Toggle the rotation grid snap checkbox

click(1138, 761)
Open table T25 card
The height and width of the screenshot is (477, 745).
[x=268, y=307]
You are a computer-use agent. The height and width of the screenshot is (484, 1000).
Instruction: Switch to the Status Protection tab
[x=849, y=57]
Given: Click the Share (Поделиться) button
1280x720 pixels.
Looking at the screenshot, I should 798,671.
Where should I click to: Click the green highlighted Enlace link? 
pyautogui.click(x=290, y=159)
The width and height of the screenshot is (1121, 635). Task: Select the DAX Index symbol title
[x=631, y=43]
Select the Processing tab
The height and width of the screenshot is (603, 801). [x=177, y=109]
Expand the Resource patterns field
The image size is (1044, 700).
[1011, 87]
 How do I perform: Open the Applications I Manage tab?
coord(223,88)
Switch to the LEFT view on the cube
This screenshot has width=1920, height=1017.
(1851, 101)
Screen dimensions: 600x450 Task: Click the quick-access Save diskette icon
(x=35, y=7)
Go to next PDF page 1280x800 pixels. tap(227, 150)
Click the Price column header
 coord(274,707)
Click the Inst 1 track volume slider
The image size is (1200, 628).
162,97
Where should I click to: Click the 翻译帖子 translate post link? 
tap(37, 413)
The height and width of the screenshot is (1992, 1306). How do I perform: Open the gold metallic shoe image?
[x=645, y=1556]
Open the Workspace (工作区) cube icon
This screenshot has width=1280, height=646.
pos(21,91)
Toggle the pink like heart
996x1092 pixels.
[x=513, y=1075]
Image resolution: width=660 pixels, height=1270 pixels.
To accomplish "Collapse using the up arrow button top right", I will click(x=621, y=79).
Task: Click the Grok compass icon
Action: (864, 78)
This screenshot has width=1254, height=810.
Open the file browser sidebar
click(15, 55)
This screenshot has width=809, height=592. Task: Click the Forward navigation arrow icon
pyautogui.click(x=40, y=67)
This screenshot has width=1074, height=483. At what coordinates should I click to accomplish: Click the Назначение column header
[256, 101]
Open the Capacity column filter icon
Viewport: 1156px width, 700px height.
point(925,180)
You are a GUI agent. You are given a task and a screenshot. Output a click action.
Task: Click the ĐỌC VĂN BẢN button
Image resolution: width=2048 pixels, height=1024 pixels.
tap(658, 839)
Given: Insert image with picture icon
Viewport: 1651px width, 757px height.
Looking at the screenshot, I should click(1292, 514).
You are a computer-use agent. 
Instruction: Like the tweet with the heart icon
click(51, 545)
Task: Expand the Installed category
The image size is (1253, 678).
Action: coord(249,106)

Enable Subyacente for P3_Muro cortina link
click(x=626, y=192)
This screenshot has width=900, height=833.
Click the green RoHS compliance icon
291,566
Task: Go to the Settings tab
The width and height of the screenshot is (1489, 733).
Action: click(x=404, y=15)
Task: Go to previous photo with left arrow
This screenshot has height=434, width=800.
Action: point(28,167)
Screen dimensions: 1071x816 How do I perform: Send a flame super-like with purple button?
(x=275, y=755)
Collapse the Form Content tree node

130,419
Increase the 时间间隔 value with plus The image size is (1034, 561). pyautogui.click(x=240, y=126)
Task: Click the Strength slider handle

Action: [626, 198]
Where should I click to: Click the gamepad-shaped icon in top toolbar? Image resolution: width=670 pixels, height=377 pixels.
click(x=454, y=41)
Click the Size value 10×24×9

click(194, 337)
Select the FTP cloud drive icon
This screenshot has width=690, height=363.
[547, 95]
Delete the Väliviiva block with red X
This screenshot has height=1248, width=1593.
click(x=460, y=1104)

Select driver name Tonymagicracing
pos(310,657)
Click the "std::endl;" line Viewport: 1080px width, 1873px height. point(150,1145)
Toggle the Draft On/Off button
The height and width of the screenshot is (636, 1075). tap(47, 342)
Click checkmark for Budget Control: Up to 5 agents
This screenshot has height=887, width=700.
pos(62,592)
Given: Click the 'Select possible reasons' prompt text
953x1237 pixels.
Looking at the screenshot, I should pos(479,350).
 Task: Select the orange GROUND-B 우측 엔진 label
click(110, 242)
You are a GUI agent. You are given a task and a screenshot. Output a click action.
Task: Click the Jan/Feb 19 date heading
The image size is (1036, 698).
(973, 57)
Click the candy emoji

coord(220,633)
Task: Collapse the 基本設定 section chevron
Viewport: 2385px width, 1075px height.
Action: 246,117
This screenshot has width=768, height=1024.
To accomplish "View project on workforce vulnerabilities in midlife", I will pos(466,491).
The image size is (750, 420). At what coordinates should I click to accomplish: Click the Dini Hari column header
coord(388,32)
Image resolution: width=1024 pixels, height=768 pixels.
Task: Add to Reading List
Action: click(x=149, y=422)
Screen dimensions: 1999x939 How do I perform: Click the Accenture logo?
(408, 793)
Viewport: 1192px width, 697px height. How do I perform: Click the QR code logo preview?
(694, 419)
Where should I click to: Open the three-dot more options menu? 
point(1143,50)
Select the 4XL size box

> YOUR TASK
Retype the entire listing word for word.

> EXPECTED OUTPUT
Toggle the rotation grid snap checkbox

click(1138, 761)
Open table T25 card
The height and width of the screenshot is (477, 745).
[x=268, y=307]
You are a computer-use agent. The height and width of the screenshot is (484, 1000).
Instruction: Switch to the Status Protection tab
[x=849, y=57]
Given: Click the Share (Поделиться) button
1280x720 pixels.
Looking at the screenshot, I should 798,671.
Where should I click to: Click the green highlighted Enlace link? 
pyautogui.click(x=290, y=159)
The width and height of the screenshot is (1121, 635). Task: Select the DAX Index symbol title
[x=631, y=43]
Select the Processing tab
The height and width of the screenshot is (603, 801). [x=177, y=109]
Expand the Resource patterns field
The image size is (1044, 700).
[1011, 87]
 How do I perform: Open the Applications I Manage tab?
coord(223,88)
Switch to the LEFT view on the cube
This screenshot has width=1920, height=1017.
(1851, 101)
Screen dimensions: 600x450 Task: Click the quick-access Save diskette icon
(x=35, y=7)
Go to next PDF page 1280x800 pixels. tap(227, 150)
Click the Price column header
 coord(274,707)
Click the Inst 1 track volume slider
The image size is (1200, 628).
162,97
Where should I click to: Click the 翻译帖子 translate post link? 
tap(37, 413)
The height and width of the screenshot is (1992, 1306). How do I perform: Open the gold metallic shoe image?
[x=645, y=1556]
Open the Workspace (工作区) cube icon
This screenshot has width=1280, height=646.
pos(21,91)
Toggle the pink like heart
996x1092 pixels.
[x=513, y=1075]
Image resolution: width=660 pixels, height=1270 pixels.
To accomplish "Collapse using the up arrow button top right", I will click(x=621, y=79).
Task: Click the Grok compass icon
Action: (864, 78)
This screenshot has width=1254, height=810.
Open the file browser sidebar
click(15, 55)
This screenshot has width=809, height=592. Task: Click the Forward navigation arrow icon
pyautogui.click(x=40, y=67)
This screenshot has width=1074, height=483. At what coordinates should I click to accomplish: Click the Назначение column header
[256, 101]
Open the Capacity column filter icon
Viewport: 1156px width, 700px height.
point(925,180)
You are a GUI agent. You are given a task and a screenshot. Output a click action.
Task: Click the ĐỌC VĂN BẢN button
Image resolution: width=2048 pixels, height=1024 pixels.
tap(658, 839)
Given: Insert image with picture icon
Viewport: 1651px width, 757px height.
Looking at the screenshot, I should click(1292, 514).
You are a computer-use agent. 
Instruction: Like the tweet with the heart icon
click(51, 545)
Task: Expand the Installed category
The image size is (1253, 678).
Action: coord(249,106)

Enable Subyacente for P3_Muro cortina link
click(x=626, y=192)
This screenshot has width=900, height=833.
Click the green RoHS compliance icon
291,566
Task: Go to the Settings tab
The width and height of the screenshot is (1489, 733).
Action: click(x=404, y=15)
Task: Go to previous photo with left arrow
This screenshot has height=434, width=800.
Action: point(28,167)
Screen dimensions: 1071x816 How do I perform: Send a flame super-like with purple button?
(x=275, y=755)
Collapse the Form Content tree node

130,419
Increase the 时间间隔 value with plus The image size is (1034, 561). pyautogui.click(x=240, y=126)
Task: Click the Strength slider handle

Action: [626, 198]
Where should I click to: Click the gamepad-shaped icon in top toolbar? Image resolution: width=670 pixels, height=377 pixels.
click(x=454, y=41)
Click the Size value 10×24×9

click(194, 337)
Select the FTP cloud drive icon
This screenshot has width=690, height=363.
[547, 95]
Delete the Väliviiva block with red X
This screenshot has height=1248, width=1593.
click(x=460, y=1104)

Select driver name Tonymagicracing
pos(310,657)
Click the "std::endl;" line Viewport: 1080px width, 1873px height. point(150,1145)
Toggle the Draft On/Off button
The height and width of the screenshot is (636, 1075). tap(47, 342)
Click checkmark for Budget Control: Up to 5 agents
This screenshot has height=887, width=700.
pos(62,592)
Given: Click the 'Select possible reasons' prompt text
953x1237 pixels.
Looking at the screenshot, I should pos(479,350).
 Task: Select the orange GROUND-B 우측 엔진 label
click(110, 242)
You are a GUI agent. You are given a task and a screenshot. Output a click action.
Task: Click the Jan/Feb 19 date heading
The image size is (1036, 698).
(973, 57)
Click the candy emoji

coord(220,633)
Task: Collapse the 基本設定 section chevron
Viewport: 2385px width, 1075px height.
Action: 246,117
This screenshot has width=768, height=1024.
To accomplish "View project on workforce vulnerabilities in midlife", I will pos(466,491).
The image size is (750, 420). At what coordinates should I click to accomplish: Click the Dini Hari column header
coord(388,32)
Image resolution: width=1024 pixels, height=768 pixels.
Task: Add to Reading List
Action: click(x=149, y=422)
Screen dimensions: 1999x939 How do I perform: Click the Accenture logo?
(408, 793)
Viewport: 1192px width, 697px height. How do I perform: Click the QR code logo preview?
(694, 419)
Where should I click to: Open the three-dot more options menu? 
point(1143,50)
Select the 4XL size box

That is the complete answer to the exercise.